■ SUPPLIED RECORDS ■
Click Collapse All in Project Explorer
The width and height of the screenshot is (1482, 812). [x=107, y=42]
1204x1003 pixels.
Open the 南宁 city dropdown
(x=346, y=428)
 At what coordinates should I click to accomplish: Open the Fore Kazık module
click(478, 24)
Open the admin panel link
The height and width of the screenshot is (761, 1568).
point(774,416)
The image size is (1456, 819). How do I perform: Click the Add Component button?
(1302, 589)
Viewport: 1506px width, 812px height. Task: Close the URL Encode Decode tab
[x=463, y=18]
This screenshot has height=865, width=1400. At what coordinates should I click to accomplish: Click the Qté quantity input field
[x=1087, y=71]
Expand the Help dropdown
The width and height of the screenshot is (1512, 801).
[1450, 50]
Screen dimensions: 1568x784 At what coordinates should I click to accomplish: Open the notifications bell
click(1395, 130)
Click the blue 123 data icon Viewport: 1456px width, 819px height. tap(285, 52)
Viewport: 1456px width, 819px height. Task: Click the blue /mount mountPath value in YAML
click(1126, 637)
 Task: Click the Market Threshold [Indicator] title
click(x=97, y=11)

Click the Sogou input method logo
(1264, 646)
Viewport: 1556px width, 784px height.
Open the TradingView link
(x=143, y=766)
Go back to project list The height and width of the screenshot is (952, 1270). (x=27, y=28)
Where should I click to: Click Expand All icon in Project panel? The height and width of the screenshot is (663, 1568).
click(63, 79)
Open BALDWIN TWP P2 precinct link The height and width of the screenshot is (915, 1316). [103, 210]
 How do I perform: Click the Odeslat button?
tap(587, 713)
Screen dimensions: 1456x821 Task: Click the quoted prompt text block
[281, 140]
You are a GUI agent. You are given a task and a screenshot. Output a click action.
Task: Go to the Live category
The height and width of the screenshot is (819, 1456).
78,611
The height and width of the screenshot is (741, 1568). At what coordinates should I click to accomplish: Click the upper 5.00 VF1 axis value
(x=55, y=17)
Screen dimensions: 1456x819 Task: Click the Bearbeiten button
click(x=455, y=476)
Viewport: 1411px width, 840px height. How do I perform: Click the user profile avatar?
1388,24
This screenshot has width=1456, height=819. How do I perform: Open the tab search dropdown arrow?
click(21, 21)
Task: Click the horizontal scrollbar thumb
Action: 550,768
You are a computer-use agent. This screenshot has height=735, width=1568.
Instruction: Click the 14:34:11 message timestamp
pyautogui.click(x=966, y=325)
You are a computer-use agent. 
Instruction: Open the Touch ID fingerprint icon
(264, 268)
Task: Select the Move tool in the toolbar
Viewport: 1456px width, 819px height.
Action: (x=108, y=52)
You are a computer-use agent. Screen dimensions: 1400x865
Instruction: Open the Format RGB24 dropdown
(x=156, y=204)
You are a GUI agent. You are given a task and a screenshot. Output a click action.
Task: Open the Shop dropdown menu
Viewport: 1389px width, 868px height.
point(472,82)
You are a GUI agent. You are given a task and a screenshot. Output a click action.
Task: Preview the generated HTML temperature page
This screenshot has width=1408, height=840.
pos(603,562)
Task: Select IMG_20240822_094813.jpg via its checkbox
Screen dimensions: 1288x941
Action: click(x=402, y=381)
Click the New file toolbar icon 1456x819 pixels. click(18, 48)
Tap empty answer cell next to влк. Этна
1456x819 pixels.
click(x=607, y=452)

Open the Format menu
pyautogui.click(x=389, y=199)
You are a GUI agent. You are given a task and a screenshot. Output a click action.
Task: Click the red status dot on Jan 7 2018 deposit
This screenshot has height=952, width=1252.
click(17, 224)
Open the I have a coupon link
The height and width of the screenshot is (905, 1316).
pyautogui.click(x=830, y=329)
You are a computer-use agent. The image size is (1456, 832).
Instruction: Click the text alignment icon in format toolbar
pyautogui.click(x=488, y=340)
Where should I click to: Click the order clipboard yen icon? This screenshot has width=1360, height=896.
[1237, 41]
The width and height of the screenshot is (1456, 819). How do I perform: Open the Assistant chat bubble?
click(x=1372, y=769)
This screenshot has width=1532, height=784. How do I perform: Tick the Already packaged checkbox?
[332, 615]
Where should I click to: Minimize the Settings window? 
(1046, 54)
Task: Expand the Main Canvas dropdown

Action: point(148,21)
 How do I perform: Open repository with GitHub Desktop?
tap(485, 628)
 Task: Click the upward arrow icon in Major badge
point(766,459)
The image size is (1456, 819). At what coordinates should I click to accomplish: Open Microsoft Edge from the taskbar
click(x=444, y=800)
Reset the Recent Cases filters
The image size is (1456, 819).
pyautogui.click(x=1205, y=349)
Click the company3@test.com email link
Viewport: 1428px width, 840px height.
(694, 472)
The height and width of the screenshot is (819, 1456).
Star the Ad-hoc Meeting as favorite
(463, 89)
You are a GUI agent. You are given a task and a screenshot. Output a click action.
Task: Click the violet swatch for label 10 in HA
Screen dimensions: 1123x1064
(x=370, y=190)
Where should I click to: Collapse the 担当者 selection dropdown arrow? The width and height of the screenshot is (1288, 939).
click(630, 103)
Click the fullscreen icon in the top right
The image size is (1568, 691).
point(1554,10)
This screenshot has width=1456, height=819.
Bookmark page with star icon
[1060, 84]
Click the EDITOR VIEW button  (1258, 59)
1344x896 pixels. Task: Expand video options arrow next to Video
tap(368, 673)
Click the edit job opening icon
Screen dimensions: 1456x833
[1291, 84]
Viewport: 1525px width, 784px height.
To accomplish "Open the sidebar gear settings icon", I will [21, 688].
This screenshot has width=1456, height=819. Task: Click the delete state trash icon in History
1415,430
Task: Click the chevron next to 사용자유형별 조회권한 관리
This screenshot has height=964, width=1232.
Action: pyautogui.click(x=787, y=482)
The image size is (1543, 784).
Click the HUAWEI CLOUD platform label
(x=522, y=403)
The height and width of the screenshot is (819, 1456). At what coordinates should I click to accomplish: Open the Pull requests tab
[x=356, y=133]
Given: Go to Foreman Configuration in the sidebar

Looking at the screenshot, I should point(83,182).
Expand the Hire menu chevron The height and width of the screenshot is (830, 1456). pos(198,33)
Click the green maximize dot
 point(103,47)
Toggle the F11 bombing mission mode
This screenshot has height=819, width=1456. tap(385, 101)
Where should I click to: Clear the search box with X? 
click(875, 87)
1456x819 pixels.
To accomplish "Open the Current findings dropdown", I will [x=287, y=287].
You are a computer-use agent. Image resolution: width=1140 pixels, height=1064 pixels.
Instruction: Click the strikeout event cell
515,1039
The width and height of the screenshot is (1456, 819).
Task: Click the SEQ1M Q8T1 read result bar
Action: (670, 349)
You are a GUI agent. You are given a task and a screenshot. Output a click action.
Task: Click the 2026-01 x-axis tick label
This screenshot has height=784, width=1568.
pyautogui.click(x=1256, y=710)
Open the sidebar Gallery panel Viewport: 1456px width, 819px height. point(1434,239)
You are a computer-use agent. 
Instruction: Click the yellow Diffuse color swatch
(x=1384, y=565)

■ WHAT THE TASK REQUIRES ■
Set down, unchanged, only those lines above that fall between the line with "The height and width of the screenshot is (905, 1316)." and the line with "Click the edit job opening icon", the two end lines included.

■ SOLUTION TO THIS TASK ■
The height and width of the screenshot is (905, 1316).
pyautogui.click(x=830, y=329)
You are a computer-use agent. The image size is (1456, 832).
Instruction: Click the text alignment icon in format toolbar
pyautogui.click(x=488, y=340)
Where should I click to: Click the order clipboard yen icon? This screenshot has width=1360, height=896.
[1237, 41]
The width and height of the screenshot is (1456, 819). How do I perform: Open the Assistant chat bubble?
click(x=1372, y=769)
This screenshot has width=1532, height=784. How do I perform: Tick the Already packaged checkbox?
[332, 615]
Where should I click to: Minimize the Settings window? 
(1046, 54)
Task: Expand the Main Canvas dropdown

Action: point(148,21)
 How do I perform: Open repository with GitHub Desktop?
tap(485, 628)
 Task: Click the upward arrow icon in Major badge
point(766,459)
The image size is (1456, 819). At what coordinates should I click to accomplish: Open Microsoft Edge from the taskbar
click(x=444, y=800)
Reset the Recent Cases filters
The image size is (1456, 819).
pyautogui.click(x=1205, y=349)
Click the company3@test.com email link
Viewport: 1428px width, 840px height.
(694, 472)
The height and width of the screenshot is (819, 1456).
Star the Ad-hoc Meeting as favorite
(463, 89)
You are a GUI agent. You are given a task and a screenshot. Output a click action.
Task: Click the violet swatch for label 10 in HA
Screen dimensions: 1123x1064
(x=370, y=190)
Where should I click to: Collapse the 担当者 selection dropdown arrow? The width and height of the screenshot is (1288, 939).
click(630, 103)
Click the fullscreen icon in the top right
The image size is (1568, 691).
point(1554,10)
This screenshot has width=1456, height=819.
Bookmark page with star icon
[1060, 84]
Click the EDITOR VIEW button  (1258, 59)
1344x896 pixels. Task: Expand video options arrow next to Video
tap(368, 673)
Click the edit job opening icon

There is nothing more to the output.